Case Summaries
Family Law
[05/06]
In re Domestic Partnership of Ellis and Arriaga Under the California Domestic Partner Rights and Responsibilities Act of 2003 and consistent with the rationale in Koebke v. Bernardo Heights Country Club, 36 Cal.4th 824 (2005), a person's reasonable, good faith belief that his or her domestic partnership was validly registered with the California Secretary of State entitles that person to the rights and responsibilities of a registered domestic partner, even if the registration never took place.
[05/01]
In re Lesly G. Denial of a petition for modification, as well as a juvenile court order terminating parental rights under Welf. and Inst. Code section 366.26, are reversed and remanded where the juvenile court failed to hold the required hearing on petitioner's section 388 petition for modification before proceeding to a section 366.26 hearing.
[04/29]
In the Matter of M. S v. E. S. In a proceeding wherein wife sought an upward modification of maintenance and child support in a written separation agreement, judgment that the parties were bound by the terms of the separation agreement is affirmed where the Family Court lacked subject matter jurisdiction to entertain the spouse's application for increased spousal maintenance.
[04/25]
State of California Dep't of Soc. Servs. v. Leavitt In a case involving whether the California Department of Social Services (CDSS) complied with an order requiring it to provide for the review of all foster care cases open on or after March 3, 2003, for benefits eligibility under a prior case's construction of a statute determining eligibility for the Aid to Families with Dependent Children-Foster Care program, denial of motions to enforce the judgment is reversed in part insofar as the court failed to address a request to authorize discovery regarding the agencies' compliance. Grant of agencies' motion for relief from judgment as of the date of the implementation of the Deficit Reduction Act (DRA) is affirmed where the district court did not abuse its discretion by allowing the agencies to implement the DRA as Congress intended.
[04/23]
State Dep't of Soc. Serv. v. Superior Court (D.P.) The juvenile court has the authority to order a dependent child returned to the home of designated prospective adoptive parents when, after a hearing held to determine whether the removal of a child from the home of prospective adoptive parents is in the minors' best interest, the court is of the opinion that an emergency removal occurring some three months earlier was in the minors' best interests but events which occurred since the removal justify returning the minors to the designated prospective adoptive parents' home. Furthermore, section 361.4 of Welf. & Inst. Code does not limit the juvenile court's discretion to order a minor returned to prospective adoptive parents after a hearing held pursuant to section 366.26(n).
[04/22]
Edwards v.
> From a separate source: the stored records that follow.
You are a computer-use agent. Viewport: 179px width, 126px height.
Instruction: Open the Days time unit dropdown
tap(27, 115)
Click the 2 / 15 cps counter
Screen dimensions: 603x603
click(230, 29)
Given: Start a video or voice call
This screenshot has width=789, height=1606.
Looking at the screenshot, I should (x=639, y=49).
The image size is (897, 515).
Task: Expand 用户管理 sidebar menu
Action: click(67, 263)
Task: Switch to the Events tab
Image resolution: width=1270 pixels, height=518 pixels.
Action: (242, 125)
Edwards In a child support case considering the applicability of the statutory support guideline to a competent adult child who has moved away to college, the court of appeals concludes that where neither parent retains "primary physical responsibility" under Family Code section 4055 subdivision (b)(1)(D) of an adult child for any percentage of time, the guideline formula, by its terms, is inapplicable.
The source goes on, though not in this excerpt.